Les déficits jumeaux se maintiendront en 2024
Le déficit courant se réduira très modestement en 2024, la croissance des exportations surpassant celle des importations. L’excédent des services, bien qu’insuffisant pour compenser le large déficit de la balance des biens, contribuera à cette amélioration grâce aux bonnes performances du secteur touristique. Celles-ci resteront néanmoins soumises à la situation économique en Europe, région d’origine de la majorité des touristes. De plus, les remises des travailleurs expatriés continueront d’entretenir le solde positif de la balance des revenus secondaires, même si leur flot pourrait également se réduire avec la modération de la croissance européenne. En revanche, la charge de la dette continuera de peser sur le déficit primaire.
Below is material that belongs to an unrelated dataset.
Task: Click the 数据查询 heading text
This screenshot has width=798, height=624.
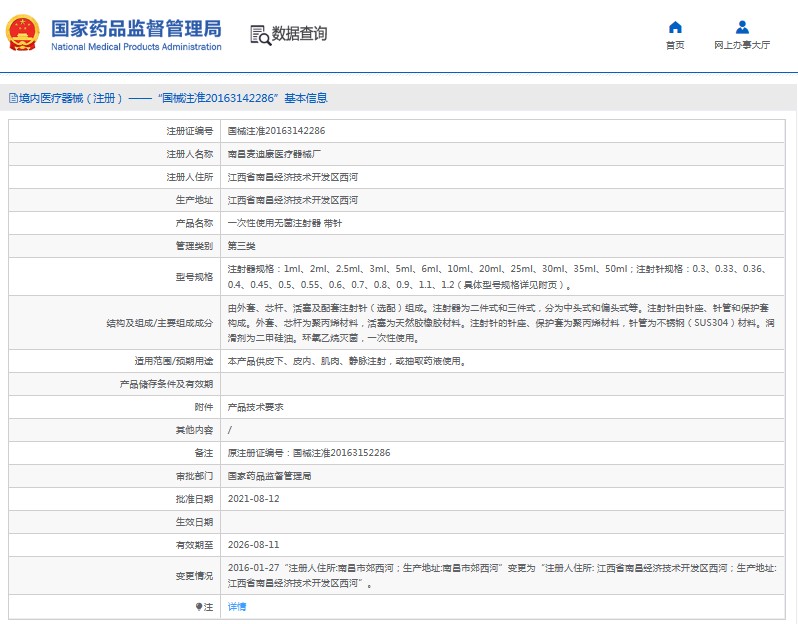Action: click(x=299, y=34)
Par ailleurs, le déficit budgétaire s’accentuera légèrement en 2024 sous l’effet de l’accroissement modéré des dépenses d’investissement, tandis que les recettes resteront sensiblement au même niveau. Les élections locales d’octobre 2024 devraient également engendrer une pression à la hausse sur les dépenses, à l’instar de la rémunération des employés du secteur public. Par ailleurs, la viabilité de la dette publique continuera d’être assurée, son niveau, déjà faible, continuant sa trajectoire descendante .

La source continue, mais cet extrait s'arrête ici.